[Dataset entries]
****

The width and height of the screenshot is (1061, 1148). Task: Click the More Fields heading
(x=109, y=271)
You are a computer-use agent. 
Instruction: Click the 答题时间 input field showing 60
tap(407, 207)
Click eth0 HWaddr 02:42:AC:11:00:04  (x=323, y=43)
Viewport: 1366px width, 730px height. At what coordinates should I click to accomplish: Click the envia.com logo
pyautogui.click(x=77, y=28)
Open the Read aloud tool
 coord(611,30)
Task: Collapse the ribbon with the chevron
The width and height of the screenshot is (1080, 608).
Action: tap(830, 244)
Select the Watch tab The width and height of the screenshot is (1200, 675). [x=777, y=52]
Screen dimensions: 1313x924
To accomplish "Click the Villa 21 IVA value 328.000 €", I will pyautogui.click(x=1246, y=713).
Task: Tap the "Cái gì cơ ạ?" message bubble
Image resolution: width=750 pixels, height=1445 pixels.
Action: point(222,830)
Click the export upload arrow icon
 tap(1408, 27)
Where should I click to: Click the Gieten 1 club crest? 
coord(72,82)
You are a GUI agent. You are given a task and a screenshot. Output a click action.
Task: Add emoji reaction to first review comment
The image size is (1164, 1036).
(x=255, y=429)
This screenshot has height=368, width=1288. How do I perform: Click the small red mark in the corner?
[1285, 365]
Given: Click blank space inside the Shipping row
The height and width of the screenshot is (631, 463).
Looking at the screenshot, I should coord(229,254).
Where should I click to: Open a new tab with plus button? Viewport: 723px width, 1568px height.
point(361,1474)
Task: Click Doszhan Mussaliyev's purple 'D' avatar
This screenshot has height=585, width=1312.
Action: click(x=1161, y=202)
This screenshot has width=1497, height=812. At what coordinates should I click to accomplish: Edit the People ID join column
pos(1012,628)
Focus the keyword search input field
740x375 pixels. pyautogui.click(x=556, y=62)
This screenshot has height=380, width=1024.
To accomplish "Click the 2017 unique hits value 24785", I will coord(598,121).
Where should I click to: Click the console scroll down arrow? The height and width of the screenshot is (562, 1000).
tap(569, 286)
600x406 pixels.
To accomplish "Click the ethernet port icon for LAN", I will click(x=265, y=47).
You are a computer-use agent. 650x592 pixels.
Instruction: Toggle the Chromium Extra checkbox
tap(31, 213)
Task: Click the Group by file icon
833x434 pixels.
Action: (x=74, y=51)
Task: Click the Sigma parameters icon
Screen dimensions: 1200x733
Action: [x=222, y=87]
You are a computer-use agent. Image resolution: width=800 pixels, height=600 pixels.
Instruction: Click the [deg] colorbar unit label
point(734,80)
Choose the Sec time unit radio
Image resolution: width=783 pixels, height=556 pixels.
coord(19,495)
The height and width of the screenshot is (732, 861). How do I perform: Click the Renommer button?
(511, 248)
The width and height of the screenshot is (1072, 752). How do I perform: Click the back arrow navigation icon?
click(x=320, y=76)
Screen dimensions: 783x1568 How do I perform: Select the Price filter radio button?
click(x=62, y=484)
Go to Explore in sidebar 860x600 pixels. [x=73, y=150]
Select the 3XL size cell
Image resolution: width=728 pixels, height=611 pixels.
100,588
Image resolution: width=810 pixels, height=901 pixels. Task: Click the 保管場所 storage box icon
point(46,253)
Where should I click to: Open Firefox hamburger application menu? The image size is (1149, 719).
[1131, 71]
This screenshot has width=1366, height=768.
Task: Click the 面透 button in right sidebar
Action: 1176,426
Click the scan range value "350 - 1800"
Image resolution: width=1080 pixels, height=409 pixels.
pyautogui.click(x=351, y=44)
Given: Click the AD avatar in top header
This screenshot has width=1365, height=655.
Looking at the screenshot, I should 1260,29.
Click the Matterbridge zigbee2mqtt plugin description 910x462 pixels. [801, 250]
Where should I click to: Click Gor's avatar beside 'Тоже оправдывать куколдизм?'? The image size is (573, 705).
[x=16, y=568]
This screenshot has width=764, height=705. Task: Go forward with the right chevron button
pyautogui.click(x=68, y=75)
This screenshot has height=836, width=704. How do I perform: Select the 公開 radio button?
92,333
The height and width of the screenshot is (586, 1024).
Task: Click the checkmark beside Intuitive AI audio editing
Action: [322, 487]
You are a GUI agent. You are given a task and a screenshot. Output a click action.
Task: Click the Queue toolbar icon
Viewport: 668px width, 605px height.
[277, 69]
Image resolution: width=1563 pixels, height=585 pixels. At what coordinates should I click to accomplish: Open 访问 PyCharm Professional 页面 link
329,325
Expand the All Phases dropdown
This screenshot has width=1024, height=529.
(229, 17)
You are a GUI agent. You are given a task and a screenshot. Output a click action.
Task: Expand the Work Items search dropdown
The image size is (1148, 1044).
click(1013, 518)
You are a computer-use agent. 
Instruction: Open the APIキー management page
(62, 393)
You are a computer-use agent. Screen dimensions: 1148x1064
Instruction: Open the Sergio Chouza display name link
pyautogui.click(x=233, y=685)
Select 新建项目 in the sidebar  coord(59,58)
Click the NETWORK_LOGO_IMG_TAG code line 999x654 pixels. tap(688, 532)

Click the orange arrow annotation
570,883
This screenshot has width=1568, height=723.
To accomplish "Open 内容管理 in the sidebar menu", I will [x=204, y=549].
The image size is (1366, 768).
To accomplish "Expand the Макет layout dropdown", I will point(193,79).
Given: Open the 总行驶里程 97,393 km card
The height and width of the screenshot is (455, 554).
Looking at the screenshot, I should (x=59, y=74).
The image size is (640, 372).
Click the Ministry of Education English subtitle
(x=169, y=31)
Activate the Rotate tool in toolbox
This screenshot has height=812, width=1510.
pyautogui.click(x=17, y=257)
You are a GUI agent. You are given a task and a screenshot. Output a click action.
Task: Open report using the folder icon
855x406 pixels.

****

Set out the entries once more, word for word.

The width and height of the screenshot is (1061, 1148). Task: Click the More Fields heading
(x=109, y=271)
You are a computer-use agent. 
Instruction: Click the 答题时间 input field showing 60
tap(407, 207)
Click eth0 HWaddr 02:42:AC:11:00:04  (x=323, y=43)
Viewport: 1366px width, 730px height. At what coordinates should I click to accomplish: Click the envia.com logo
pyautogui.click(x=77, y=28)
Open the Read aloud tool
 coord(611,30)
Task: Collapse the ribbon with the chevron
The width and height of the screenshot is (1080, 608).
Action: tap(830, 244)
Select the Watch tab The width and height of the screenshot is (1200, 675). [x=777, y=52]
Screen dimensions: 1313x924
To accomplish "Click the Villa 21 IVA value 328.000 €", I will pyautogui.click(x=1246, y=713).
Task: Tap the "Cái gì cơ ạ?" message bubble
Image resolution: width=750 pixels, height=1445 pixels.
Action: point(222,830)
Click the export upload arrow icon
 tap(1408, 27)
Where should I click to: Click the Gieten 1 club crest? 
coord(72,82)
You are a GUI agent. You are given a task and a screenshot. Output a click action.
Task: Add emoji reaction to first review comment
The image size is (1164, 1036).
(x=255, y=429)
This screenshot has height=368, width=1288. How do I perform: Click the small red mark in the corner?
[1285, 365]
Given: Click blank space inside the Shipping row
The height and width of the screenshot is (631, 463).
Looking at the screenshot, I should coord(229,254).
Where should I click to: Open a new tab with plus button? Viewport: 723px width, 1568px height.
point(361,1474)
Task: Click Doszhan Mussaliyev's purple 'D' avatar
This screenshot has height=585, width=1312.
Action: click(x=1161, y=202)
This screenshot has width=1497, height=812. At what coordinates should I click to accomplish: Edit the People ID join column
pos(1012,628)
Focus the keyword search input field
740x375 pixels. pyautogui.click(x=556, y=62)
This screenshot has height=380, width=1024.
To accomplish "Click the 2017 unique hits value 24785", I will coord(598,121).
Where should I click to: Click the console scroll down arrow? The height and width of the screenshot is (562, 1000).
tap(569, 286)
600x406 pixels.
To accomplish "Click the ethernet port icon for LAN", I will click(x=265, y=47).
You are a computer-use agent. 650x592 pixels.
Instruction: Toggle the Chromium Extra checkbox
tap(31, 213)
Task: Click the Group by file icon
833x434 pixels.
Action: (x=74, y=51)
Task: Click the Sigma parameters icon
Screen dimensions: 1200x733
Action: [x=222, y=87]
You are a computer-use agent. Image resolution: width=800 pixels, height=600 pixels.
Instruction: Click the [deg] colorbar unit label
point(734,80)
Choose the Sec time unit radio
Image resolution: width=783 pixels, height=556 pixels.
coord(19,495)
The height and width of the screenshot is (732, 861). How do I perform: Click the Renommer button?
(511, 248)
The width and height of the screenshot is (1072, 752). How do I perform: Click the back arrow navigation icon?
click(x=320, y=76)
Screen dimensions: 783x1568 How do I perform: Select the Price filter radio button?
click(x=62, y=484)
Go to Explore in sidebar 860x600 pixels. [x=73, y=150]
Select the 3XL size cell
Image resolution: width=728 pixels, height=611 pixels.
100,588
Image resolution: width=810 pixels, height=901 pixels. Task: Click the 保管場所 storage box icon
point(46,253)
Where should I click to: Open Firefox hamburger application menu? The image size is (1149, 719).
[1131, 71]
This screenshot has width=1366, height=768.
Task: Click the 面透 button in right sidebar
Action: 1176,426
Click the scan range value "350 - 1800"
Image resolution: width=1080 pixels, height=409 pixels.
pyautogui.click(x=351, y=44)
Given: Click the AD avatar in top header
This screenshot has width=1365, height=655.
Looking at the screenshot, I should 1260,29.
Click the Matterbridge zigbee2mqtt plugin description 910x462 pixels. [801, 250]
Where should I click to: Click Gor's avatar beside 'Тоже оправдывать куколдизм?'? The image size is (573, 705).
[x=16, y=568]
This screenshot has width=764, height=705. Task: Go forward with the right chevron button
pyautogui.click(x=68, y=75)
This screenshot has height=836, width=704. How do I perform: Select the 公開 radio button?
92,333
The height and width of the screenshot is (586, 1024).
Task: Click the checkmark beside Intuitive AI audio editing
Action: [322, 487]
You are a GUI agent. You are given a task and a screenshot. Output a click action.
Task: Click the Queue toolbar icon
Viewport: 668px width, 605px height.
[277, 69]
Image resolution: width=1563 pixels, height=585 pixels. At what coordinates should I click to accomplish: Open 访问 PyCharm Professional 页面 link
329,325
Expand the All Phases dropdown
This screenshot has width=1024, height=529.
(229, 17)
You are a GUI agent. You are given a task and a screenshot. Output a click action.
Task: Expand the Work Items search dropdown
The image size is (1148, 1044).
click(1013, 518)
You are a computer-use agent. 
Instruction: Open the APIキー management page
(62, 393)
You are a computer-use agent. Screen dimensions: 1148x1064
Instruction: Open the Sergio Chouza display name link
pyautogui.click(x=233, y=685)
Select 新建项目 in the sidebar  coord(59,58)
Click the NETWORK_LOGO_IMG_TAG code line 999x654 pixels. tap(688, 532)

Click the orange arrow annotation
570,883
This screenshot has width=1568, height=723.
To accomplish "Open 内容管理 in the sidebar menu", I will [x=204, y=549].
The image size is (1366, 768).
To accomplish "Expand the Макет layout dropdown", I will point(193,79).
Given: Open the 总行驶里程 97,393 km card
The height and width of the screenshot is (455, 554).
Looking at the screenshot, I should (x=59, y=74).
The image size is (640, 372).
Click the Ministry of Education English subtitle
(x=169, y=31)
Activate the Rotate tool in toolbox
This screenshot has height=812, width=1510.
pyautogui.click(x=17, y=257)
You are a GUI agent. You are given a task and a screenshot. Output a click action.
Task: Open report using the folder icon
855x406 pixels.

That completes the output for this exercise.